4.-Los testimonios de las enfermeras y personal del hospital dan cuenta que en la atención médica, el profesional demandado le colocó el yeso a la paciente y le indicó que al llegar a su lugar de origen, debía operarse y consultar a un profesional de confianza, careciendo dichas manifestaciones de idoneidad suficiente para acreditar la correcta práctica médica, pues más allá de su admisibilidad formal no resultan convincentes para desvirtuar la sólida presunción en su contra, es decir la comprobación de la conducta profesional omisiva, lo que se desprende de la ausencia de historia clínica y de la inexistencia de alguna constancia apropiada indicativa de que el médico le advirtió a la actora la conveniencia de la operación, frente -además- a la ineficacia que iba demostrando el tratamiento encarado (la colocación de yeso).



Fallo:

En la ciudad de Azul, a los 23 días del mes de Abril del año Dos Mil Catorce, reunidos en Acuerdo Extraordinario los Señores Jueces de la Excma. Cámara de Apelación en lo Civil y Comercial Departamental, Sala II, Doctores María Inés Longobardi, Jorge Mario Galdós y Víctor Mario Peralta Reyes, para dictar sentencia en los autos caratulados: "B., E. N. C/ HOSPITAL MUNICIPAL DE GRAL. ALVEAR Y DR. B., C. S/ DAÑOS Y PERJUICIOS" (Causa Nº 57.474), habiéndose procedido oportunamente a practicar la desinsaculación prescripta por los arts. 168 de la Constitución Provincial, 263 y 266 del C.P.C.C., resultando de ella que debían votar en el siguiente orden: Dr. Galdós - Dra. Longobardi - Dr. Peralta Reyes.

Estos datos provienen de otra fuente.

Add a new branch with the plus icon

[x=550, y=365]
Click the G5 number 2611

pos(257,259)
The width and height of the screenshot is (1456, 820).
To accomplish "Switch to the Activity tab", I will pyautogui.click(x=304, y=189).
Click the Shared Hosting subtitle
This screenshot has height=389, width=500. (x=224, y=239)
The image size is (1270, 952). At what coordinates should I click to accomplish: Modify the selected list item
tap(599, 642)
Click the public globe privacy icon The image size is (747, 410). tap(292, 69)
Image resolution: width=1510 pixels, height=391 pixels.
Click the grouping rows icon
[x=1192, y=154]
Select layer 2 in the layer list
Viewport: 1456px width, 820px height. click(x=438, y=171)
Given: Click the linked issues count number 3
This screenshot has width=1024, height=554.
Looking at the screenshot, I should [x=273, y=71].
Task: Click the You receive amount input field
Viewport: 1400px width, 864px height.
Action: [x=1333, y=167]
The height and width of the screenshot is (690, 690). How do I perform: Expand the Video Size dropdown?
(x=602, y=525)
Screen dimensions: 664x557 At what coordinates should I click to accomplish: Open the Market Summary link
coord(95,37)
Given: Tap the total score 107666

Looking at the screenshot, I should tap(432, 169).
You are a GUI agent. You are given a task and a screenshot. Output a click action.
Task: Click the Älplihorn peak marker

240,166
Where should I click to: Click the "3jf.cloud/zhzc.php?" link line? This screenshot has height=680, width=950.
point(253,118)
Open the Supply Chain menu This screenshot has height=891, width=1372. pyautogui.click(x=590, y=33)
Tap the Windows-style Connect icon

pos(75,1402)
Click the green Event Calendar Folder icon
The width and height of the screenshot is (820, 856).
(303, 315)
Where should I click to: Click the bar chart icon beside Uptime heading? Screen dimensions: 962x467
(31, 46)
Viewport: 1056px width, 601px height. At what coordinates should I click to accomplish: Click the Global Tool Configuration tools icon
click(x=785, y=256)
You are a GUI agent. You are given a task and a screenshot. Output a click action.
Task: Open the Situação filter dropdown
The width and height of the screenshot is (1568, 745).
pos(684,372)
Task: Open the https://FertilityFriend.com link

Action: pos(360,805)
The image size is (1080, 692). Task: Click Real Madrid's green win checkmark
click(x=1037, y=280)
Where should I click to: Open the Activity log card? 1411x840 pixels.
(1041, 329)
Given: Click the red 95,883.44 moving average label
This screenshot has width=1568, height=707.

Estudiados los autos, el Tribunal resolvió plantear y votar las siguientes:

- C U E S T I O N E S -

1ª.- ¿Es justa la sentencia apelada de fs. 398/408?.

2ª.- ¿Qué pronunciamiento corresponde dictar?.

- V O T A C I Ó N -

A LA PRIMERA CUESTIÓN, el Señor Juez Doctor GALDÓS, dijo:

I.- E. N. B. dedujo demanda resarcitoria de daños y perjuicios, invocando una mala praxis médica, contra el Dr. C. B., y contra el Hospital Municipal de General Alvear quien compareció en autos y opuso excepción de prescripción, que la sentencia ahora recurrida desestimó. También rechazó la citación como tercero del Fondo de Ayuda Profesional del Colegio de Médicos de la Provincia de Buenos Aires, pedida por el hospital.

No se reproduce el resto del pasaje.